Please retype the material beneath this task exactly, starting with its first line and finishing with the line containing "お口の病気とケア (45, 164)".

============================================================

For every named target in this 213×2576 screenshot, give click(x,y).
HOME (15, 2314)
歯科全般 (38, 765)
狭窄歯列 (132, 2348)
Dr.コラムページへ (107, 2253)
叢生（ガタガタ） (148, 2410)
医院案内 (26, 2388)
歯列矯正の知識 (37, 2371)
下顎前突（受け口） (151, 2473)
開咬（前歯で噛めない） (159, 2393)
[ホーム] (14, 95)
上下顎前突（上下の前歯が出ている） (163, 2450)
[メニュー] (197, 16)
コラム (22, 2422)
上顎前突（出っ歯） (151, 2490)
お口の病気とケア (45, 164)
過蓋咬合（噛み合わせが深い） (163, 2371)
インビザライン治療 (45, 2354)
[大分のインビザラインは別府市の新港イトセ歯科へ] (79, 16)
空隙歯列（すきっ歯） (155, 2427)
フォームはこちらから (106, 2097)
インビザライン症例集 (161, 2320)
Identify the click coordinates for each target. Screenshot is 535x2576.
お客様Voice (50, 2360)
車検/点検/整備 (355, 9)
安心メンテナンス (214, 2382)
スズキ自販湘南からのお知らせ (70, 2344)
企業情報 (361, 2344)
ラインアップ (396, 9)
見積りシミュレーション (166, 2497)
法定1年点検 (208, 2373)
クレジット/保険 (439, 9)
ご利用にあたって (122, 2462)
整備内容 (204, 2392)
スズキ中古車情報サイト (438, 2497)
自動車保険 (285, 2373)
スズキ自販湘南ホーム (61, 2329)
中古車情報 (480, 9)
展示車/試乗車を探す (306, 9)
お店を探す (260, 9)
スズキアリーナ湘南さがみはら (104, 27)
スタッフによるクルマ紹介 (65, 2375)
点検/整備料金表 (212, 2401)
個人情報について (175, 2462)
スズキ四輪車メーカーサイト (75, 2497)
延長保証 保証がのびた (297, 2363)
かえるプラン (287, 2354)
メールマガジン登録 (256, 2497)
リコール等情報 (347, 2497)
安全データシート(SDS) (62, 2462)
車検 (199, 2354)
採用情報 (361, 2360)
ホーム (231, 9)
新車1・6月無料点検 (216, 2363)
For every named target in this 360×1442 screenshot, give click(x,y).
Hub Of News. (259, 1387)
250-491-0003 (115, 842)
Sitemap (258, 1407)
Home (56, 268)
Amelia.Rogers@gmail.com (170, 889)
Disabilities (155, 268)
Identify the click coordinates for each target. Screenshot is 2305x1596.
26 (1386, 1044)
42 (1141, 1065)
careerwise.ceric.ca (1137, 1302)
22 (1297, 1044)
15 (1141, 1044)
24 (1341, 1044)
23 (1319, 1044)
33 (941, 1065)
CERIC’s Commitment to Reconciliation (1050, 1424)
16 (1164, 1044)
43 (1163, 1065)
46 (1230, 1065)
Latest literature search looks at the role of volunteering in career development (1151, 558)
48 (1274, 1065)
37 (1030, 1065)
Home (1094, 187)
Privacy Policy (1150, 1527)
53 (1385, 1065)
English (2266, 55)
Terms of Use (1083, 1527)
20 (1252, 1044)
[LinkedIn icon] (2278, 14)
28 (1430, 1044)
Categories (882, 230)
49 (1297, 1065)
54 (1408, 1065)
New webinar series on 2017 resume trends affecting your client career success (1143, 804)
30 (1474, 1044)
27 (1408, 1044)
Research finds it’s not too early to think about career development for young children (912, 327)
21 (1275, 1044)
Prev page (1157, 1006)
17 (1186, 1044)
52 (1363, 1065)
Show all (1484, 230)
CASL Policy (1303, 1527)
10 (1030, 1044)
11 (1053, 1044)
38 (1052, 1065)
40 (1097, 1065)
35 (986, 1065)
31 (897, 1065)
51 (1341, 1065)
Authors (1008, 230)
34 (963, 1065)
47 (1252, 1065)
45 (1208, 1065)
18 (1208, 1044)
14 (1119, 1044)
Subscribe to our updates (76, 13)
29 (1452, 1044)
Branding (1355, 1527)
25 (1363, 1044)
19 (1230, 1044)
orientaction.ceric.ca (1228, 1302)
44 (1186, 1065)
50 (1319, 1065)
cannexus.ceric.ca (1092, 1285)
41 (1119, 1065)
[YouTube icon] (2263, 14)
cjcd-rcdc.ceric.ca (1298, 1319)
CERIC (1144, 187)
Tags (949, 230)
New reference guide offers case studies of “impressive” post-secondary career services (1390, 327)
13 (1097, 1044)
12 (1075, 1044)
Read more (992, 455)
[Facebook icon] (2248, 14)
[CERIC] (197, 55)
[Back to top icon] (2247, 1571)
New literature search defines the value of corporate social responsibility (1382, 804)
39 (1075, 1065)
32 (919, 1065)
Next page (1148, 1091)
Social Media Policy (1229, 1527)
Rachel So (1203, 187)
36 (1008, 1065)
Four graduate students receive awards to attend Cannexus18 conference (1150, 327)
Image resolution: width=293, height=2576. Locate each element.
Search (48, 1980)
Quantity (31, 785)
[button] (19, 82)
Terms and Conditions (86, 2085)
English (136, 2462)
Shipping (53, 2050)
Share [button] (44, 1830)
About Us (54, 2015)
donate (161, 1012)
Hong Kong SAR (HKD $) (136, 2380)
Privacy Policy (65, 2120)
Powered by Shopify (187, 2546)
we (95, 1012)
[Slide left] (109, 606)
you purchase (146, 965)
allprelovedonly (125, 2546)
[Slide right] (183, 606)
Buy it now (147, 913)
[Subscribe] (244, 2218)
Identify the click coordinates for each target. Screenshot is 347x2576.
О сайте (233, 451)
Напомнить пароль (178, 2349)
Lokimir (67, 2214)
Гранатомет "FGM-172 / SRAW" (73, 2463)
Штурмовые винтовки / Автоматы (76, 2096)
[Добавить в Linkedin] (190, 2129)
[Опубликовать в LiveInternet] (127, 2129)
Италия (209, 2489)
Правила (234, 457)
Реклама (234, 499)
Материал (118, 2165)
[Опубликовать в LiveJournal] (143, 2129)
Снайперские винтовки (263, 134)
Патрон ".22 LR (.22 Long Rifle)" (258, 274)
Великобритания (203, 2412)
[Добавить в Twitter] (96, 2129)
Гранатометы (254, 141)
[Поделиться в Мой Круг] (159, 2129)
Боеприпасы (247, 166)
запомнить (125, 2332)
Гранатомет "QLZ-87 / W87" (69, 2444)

============================================================

TASK RESULT:
For every named target in this 213×2576 screenshot, give click(x,y).
HOME (15, 2314)
歯科全般 (38, 765)
狭窄歯列 (132, 2348)
Dr.コラムページへ (107, 2253)
叢生（ガタガタ） (148, 2410)
医院案内 (26, 2388)
歯列矯正の知識 (37, 2371)
下顎前突（受け口） (151, 2473)
開咬（前歯で噛めない） (159, 2393)
[ホーム] (14, 95)
上下顎前突（上下の前歯が出ている） (163, 2450)
[メニュー] (197, 16)
コラム (22, 2422)
上顎前突（出っ歯） (151, 2490)
お口の病気とケア (45, 164)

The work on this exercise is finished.